Mit diesem Ziel vor Augen will Kocher die Idee über die Schweizer Grenzen hinaustragen: «Sein Artikel ‹Die Verbesserung der Projektile aus humanitärer Sicht›, den er 1894 am internationalen Medizinerkongress in Rom präsentiert, macht einerseits das Problem sehr gut sichtbar und bietet andererseits eine spezifische Lösung, um den Krieg weniger grausam zu machen», sagt Greiffenstein. «Diese Art der Forschung blieb nicht unbemerkt und wurde beispielsweise fünf Jahre später bei der Friedenskonferenz in Den Haag herangezogen.»

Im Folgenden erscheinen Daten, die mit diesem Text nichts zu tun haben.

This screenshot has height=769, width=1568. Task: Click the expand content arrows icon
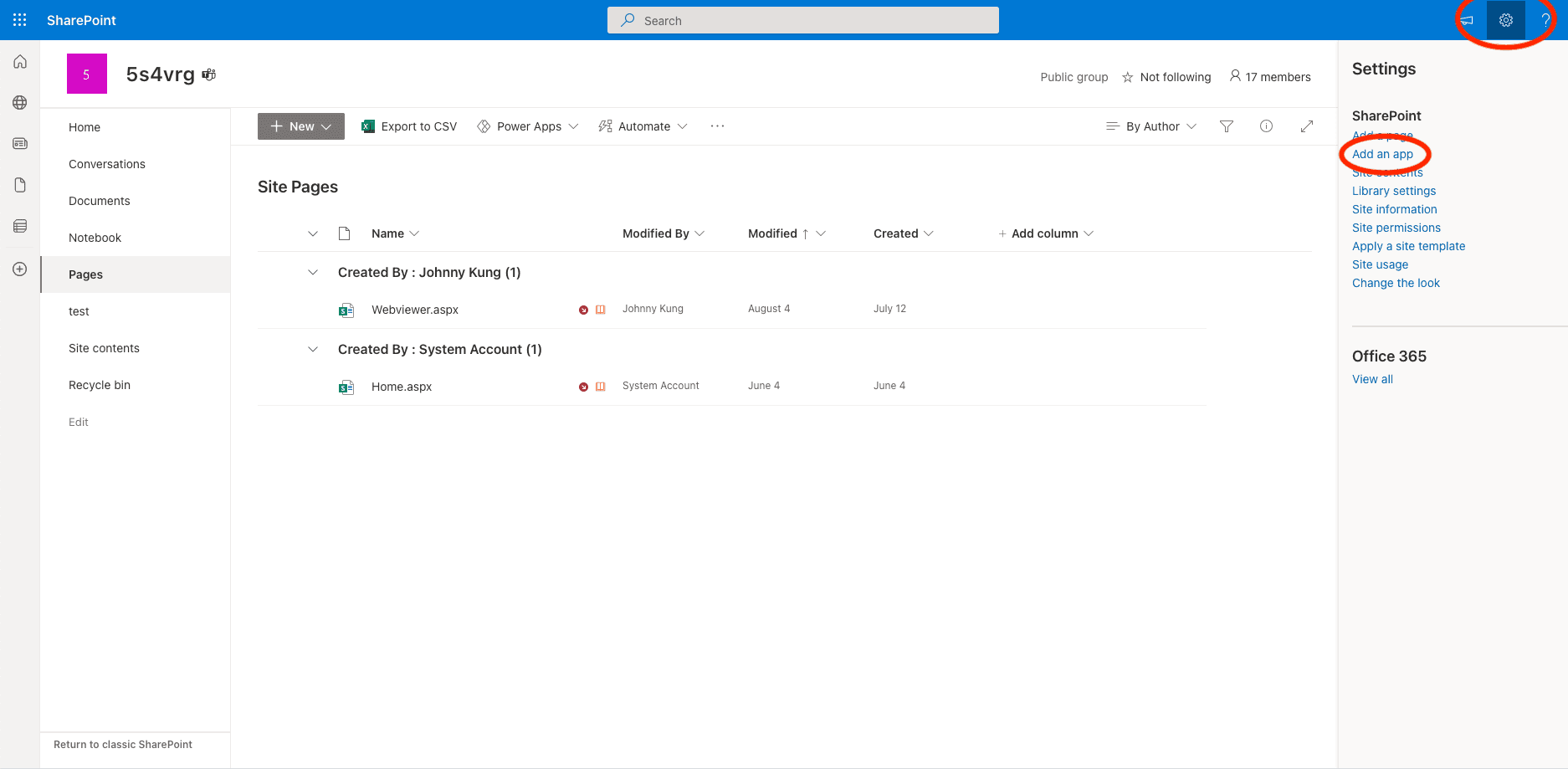[1306, 126]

Tatsächlich stossen die Bemühungen Henri Dunants mit dem Roten Kreuz und die Argumente und Überlegungen Kochers bei ausländischen Militärs schnell auf offene Ohren: In den folgenden Jahren übernehmen fast alle grossen Armeen das Vollmantelgeschoss als Standardmunition. 1899 verbietet die Erklärung von Den HaagExterner Link offiziell den Einsatz von Kugeln, «die sich leicht im menschlichen Körper ausbreiten».

Ein beispielloser Gedanke

Anfang der 1900er-Jahre kommen mehrere Studien zum Schluss, dass Vollmantelgeschosse die Todesrate unter Schussverletzten reduzieren, wie Kocher bereits herausgefunden hatte. Für Christopher Coker hatten Kocher und seine Brüder im Geiste eine beispiellose Überlegung angestellt: «Kocher war zum Schluss gekommen, dass das Ziel des Kriegs sein sollte, den Feind daran zu hindern, weiterzukämpfen; das erste Ziel sollte also nicht sein, ihn zu töten, sondern nur zu neutralisieren.»

Leider machten die neuen Todestechnologien, die im Ersten Weltkrieg eingesetzt wurden, die Idee des Berner Chirurgen grösstenteils zunichte. Ein Trost für Kocher, der 1917 starb: Die Grundidee, die ihn zu seiner Forschung gebracht hatte – die Reduktion unnötigen Leidens von Soldaten –, sollte zu einem zentralen Grundsatz des humanitären Völkerrechts werden.